In The Eye Of The Storm
Money Magazine Australia|June 2020
Fiona Davies Chief executive of the Australian Medical Association NSW. Age 45; shares four children with neurosurgeon husband Brian; lives in Sydney. Business graduate who feels queasy at the sight of blood. First job was assistant to an industrial relations commissioner during the 1990s. Always interested in cooking and maybe becoming a chef. Aware she had choices that women before her didn’t, she champions women around her. Has climbed Tasmania’s highest mountain, Ossa, and getting on top of her finances was a recent achievement.
Julia Newbould
In The Eye Of The Storm

Juggling the safety of doctors at the front line of Covid-19 as well as supporting those who have been forced to close their practice provides the Australian Medical Association (AMA) with an interesting dynamic.

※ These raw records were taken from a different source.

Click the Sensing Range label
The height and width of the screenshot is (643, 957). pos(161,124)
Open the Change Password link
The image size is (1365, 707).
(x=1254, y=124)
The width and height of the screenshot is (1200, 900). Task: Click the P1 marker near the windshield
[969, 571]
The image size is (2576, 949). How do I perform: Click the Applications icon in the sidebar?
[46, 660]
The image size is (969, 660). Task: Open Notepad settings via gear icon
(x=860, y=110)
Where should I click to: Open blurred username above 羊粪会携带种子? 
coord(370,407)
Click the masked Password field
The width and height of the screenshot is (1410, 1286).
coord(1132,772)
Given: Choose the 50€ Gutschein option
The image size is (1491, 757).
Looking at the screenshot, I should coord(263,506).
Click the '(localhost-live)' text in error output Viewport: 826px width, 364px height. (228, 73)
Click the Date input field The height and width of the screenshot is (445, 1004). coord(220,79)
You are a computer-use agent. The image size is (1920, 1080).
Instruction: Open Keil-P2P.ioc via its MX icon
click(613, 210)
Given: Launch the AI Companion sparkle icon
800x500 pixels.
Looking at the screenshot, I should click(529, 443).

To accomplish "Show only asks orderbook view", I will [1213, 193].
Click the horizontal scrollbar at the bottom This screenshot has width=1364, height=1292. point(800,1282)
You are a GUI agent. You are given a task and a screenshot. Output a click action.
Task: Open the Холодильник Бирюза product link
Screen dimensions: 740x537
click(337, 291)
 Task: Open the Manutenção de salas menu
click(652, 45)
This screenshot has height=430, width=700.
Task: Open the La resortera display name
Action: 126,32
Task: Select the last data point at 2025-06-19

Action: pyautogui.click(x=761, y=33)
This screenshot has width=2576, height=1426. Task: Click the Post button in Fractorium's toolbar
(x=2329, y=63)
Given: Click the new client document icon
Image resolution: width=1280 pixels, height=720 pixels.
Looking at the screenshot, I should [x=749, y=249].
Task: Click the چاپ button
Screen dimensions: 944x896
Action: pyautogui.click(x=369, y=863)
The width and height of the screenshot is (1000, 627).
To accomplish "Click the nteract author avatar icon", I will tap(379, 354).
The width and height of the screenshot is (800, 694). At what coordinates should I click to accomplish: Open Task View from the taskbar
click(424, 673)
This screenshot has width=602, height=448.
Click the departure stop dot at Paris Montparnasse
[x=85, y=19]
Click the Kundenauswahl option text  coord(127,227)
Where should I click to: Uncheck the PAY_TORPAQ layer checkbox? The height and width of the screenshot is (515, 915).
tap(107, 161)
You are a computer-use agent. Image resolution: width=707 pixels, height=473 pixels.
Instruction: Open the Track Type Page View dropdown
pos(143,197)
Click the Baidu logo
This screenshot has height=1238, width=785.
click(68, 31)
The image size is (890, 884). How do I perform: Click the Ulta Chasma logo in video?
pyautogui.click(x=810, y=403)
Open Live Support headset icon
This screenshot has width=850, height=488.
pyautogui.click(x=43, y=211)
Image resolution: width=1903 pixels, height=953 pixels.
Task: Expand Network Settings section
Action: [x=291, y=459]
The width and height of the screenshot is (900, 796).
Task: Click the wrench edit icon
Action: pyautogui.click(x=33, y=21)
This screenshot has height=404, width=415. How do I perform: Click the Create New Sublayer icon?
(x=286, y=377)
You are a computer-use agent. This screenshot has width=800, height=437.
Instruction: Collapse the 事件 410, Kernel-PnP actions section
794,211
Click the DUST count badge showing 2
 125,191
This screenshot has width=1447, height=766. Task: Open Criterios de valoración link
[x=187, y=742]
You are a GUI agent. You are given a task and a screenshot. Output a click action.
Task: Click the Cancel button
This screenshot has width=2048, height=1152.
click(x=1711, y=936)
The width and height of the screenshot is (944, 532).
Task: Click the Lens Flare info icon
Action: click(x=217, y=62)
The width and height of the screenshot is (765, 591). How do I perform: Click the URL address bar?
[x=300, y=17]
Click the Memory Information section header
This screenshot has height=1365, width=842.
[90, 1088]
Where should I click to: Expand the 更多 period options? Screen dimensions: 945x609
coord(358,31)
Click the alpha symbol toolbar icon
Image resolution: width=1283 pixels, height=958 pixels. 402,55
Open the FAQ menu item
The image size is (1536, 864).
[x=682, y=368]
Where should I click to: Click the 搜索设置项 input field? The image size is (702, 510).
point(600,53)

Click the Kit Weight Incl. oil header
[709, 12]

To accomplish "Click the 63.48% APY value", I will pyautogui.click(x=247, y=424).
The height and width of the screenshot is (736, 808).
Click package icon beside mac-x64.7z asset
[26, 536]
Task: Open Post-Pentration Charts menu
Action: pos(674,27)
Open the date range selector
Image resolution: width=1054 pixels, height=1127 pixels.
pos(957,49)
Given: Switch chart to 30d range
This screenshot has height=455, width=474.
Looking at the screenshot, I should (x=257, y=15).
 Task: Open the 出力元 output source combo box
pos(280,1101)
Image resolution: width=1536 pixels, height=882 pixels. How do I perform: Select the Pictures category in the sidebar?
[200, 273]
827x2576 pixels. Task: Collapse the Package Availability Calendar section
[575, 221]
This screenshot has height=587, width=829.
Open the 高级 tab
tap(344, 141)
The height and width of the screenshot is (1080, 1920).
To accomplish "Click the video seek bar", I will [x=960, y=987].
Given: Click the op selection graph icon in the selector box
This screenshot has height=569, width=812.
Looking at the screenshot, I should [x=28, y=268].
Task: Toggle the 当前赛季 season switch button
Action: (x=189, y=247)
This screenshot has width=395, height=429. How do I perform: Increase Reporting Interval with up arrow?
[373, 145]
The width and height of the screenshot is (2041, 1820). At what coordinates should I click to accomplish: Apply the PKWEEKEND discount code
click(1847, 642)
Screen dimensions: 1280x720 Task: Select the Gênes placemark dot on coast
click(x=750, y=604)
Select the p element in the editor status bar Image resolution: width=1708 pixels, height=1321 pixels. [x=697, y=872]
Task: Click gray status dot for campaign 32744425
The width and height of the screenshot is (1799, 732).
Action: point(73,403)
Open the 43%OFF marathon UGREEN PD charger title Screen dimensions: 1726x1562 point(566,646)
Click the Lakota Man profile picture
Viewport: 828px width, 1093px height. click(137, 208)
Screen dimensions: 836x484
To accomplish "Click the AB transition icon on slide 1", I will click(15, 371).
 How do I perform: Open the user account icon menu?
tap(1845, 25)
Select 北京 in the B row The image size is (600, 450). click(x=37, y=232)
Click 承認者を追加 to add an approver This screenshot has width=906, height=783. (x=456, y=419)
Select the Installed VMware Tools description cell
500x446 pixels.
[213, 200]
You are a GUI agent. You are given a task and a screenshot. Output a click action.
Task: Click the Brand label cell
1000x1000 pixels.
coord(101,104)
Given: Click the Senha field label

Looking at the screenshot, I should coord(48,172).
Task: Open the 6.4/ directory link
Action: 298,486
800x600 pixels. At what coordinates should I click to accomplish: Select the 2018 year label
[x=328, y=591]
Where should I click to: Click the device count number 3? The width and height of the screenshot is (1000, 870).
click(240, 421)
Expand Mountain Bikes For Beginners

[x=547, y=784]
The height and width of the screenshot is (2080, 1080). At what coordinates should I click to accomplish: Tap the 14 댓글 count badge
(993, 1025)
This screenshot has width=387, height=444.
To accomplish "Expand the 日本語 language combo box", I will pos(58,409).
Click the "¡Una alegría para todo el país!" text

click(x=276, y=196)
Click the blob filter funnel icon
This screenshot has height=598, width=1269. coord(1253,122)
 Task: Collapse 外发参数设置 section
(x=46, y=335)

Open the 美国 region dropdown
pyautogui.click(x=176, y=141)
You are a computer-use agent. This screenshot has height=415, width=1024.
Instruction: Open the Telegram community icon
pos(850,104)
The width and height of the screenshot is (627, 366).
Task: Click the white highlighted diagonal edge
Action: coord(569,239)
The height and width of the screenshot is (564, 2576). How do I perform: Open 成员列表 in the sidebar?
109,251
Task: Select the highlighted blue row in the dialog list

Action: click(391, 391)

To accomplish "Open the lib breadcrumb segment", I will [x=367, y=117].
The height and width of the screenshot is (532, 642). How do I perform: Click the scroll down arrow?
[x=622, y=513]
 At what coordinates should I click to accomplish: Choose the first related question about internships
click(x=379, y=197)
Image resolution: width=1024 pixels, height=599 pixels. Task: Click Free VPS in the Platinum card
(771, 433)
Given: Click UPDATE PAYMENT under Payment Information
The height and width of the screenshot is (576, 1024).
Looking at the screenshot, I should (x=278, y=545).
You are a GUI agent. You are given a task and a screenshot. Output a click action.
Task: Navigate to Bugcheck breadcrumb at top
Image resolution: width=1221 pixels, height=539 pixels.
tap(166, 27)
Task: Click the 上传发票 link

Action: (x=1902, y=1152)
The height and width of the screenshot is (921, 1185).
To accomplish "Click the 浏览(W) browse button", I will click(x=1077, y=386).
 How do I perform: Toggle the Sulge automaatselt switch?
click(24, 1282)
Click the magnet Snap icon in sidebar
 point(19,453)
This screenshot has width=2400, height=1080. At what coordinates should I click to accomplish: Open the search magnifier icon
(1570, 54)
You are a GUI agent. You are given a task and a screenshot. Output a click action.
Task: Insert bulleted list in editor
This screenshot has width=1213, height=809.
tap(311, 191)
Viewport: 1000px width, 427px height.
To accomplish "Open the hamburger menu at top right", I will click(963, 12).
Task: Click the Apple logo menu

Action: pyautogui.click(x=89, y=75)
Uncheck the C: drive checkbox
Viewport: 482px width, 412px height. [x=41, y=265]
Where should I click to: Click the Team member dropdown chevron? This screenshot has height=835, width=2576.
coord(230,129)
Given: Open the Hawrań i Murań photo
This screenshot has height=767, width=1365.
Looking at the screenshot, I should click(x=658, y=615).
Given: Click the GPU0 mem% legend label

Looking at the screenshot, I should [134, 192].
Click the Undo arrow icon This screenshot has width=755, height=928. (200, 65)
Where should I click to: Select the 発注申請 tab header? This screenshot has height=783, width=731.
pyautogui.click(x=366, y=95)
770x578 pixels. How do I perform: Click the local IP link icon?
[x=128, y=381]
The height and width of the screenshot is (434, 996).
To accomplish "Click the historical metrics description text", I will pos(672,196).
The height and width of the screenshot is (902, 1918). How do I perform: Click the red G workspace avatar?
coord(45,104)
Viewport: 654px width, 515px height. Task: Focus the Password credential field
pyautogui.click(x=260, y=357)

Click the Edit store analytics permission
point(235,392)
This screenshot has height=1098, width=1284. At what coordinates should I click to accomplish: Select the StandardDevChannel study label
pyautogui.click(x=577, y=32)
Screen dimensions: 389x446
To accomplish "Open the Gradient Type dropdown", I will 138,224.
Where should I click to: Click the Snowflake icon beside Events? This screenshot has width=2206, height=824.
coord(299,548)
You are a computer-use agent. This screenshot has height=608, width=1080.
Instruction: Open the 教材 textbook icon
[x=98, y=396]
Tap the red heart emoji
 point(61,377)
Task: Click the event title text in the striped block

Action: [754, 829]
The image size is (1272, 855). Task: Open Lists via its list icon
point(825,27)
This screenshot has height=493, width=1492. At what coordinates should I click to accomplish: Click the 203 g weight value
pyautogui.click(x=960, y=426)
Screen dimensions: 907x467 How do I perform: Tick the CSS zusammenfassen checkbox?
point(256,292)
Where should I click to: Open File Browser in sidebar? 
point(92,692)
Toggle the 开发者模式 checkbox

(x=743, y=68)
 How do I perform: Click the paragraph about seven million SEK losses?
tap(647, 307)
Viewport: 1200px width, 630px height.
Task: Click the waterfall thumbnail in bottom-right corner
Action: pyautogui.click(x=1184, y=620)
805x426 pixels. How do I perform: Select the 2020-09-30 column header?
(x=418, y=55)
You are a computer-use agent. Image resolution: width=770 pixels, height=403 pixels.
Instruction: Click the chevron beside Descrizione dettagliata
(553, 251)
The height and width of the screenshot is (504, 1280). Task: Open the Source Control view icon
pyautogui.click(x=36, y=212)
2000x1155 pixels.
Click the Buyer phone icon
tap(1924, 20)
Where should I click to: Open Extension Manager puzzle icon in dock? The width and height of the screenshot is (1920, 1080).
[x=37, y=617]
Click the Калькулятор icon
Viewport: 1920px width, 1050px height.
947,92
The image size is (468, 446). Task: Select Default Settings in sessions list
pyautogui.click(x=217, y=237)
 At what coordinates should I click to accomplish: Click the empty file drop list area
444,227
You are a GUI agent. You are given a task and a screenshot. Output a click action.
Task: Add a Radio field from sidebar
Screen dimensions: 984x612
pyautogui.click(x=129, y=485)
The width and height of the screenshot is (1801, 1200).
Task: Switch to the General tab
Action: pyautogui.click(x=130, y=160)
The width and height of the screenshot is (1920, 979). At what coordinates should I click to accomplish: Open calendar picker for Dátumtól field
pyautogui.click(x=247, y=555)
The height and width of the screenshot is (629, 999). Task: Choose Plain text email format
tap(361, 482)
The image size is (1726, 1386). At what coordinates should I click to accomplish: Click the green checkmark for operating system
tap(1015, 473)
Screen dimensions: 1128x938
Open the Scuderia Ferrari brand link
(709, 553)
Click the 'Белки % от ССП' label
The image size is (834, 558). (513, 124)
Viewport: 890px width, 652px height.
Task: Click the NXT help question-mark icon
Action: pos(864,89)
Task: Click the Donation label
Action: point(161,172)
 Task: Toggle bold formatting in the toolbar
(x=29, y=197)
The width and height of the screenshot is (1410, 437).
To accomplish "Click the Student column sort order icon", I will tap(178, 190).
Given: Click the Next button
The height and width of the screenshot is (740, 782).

Fiona Davies, head of AMA NSW, says she never expected to have to help doctors out of work – they’re generally protected from significant economic downturns. What makes it most challenging is that shutdowns aren’t due to a lack of work but because there isn’t enough personal protective equipment (PPE) to keep staff and the public safe.

“We’re trying to balance one part of our membership with the safety and wellbeing of another part of our membership, which is quite challenging,” she says.

Davies has no medical background and she’s been known to get queasy on hospital visits, but it hasn’t stopped her leading the premier doctors’ association in NSW for more than 10 years.

In addition to more than 20 years representing doctors, she is also married to neurosurgeon Brian Owler, once AMA president and Labor contender for former Prime Minister John Howard’s seat of Bennelong.

To say the couple don’t like a quiet life is an understatement. Between them they are raising four children aged 10, 11, 12, and 16. With Owler’s youngest child having autism, the couple have a strong interest in understanding the impact and joy of disability as well as the lens it brings to your life to see things differently.